This is a disease affecting infants and children. It may start to produce symptoms soon after weaning when the infant is introduced to solids. It affects one in 4000, and often there is a family tendency.

The disease affects the small bowel. Frequent and loose bowel actions, general debility, a failure to thrive and a pot belly in children are the usual symptoms. Many become irritable and peevish for no obvious reasons.

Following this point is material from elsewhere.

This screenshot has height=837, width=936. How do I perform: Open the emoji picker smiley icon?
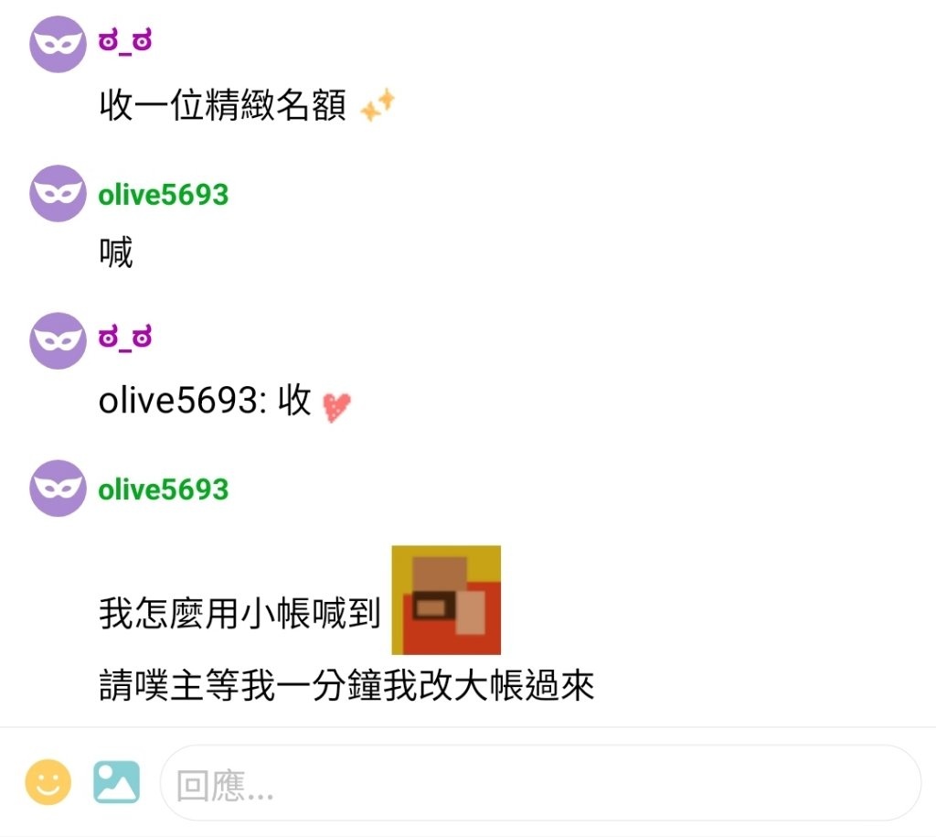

The cause is an allergy to the gliadin fraction of gluten. Gluten is the protein part of wheat and certain other grains. In this disease the cells of the jejunum, the first part of the small bowel, are sensitive to gluten and simply cease to function normally. Diagnosis is often overlooked for many years. The fact that the infant does not thrive as well as other members of the family may be accepted without proper medical investigation. A diagnosis is firmly established when a biopsy of the jujenum is performed and the diseased cells examined under the microscope. In 1977 a simple test was invented which consists of a simple injection of the skin. This is much quicker, but it has not yet become generally available.

Treatment

Once an accurate diagnosis has been made, treatment is usually dramatic in its beneficial effects. The patient is placed on a gluten-free diet. Symptoms vanish like magic, often within a few days. A feeling of well-being commences almost immediately. But it may take many months, even up to a year, for the full benefits to become evident. As symptoms have often been present for a long time, reversal and a total cure may be time-consuming. Between 80 and 90 per cent of patients improve dramatically on this simple routine.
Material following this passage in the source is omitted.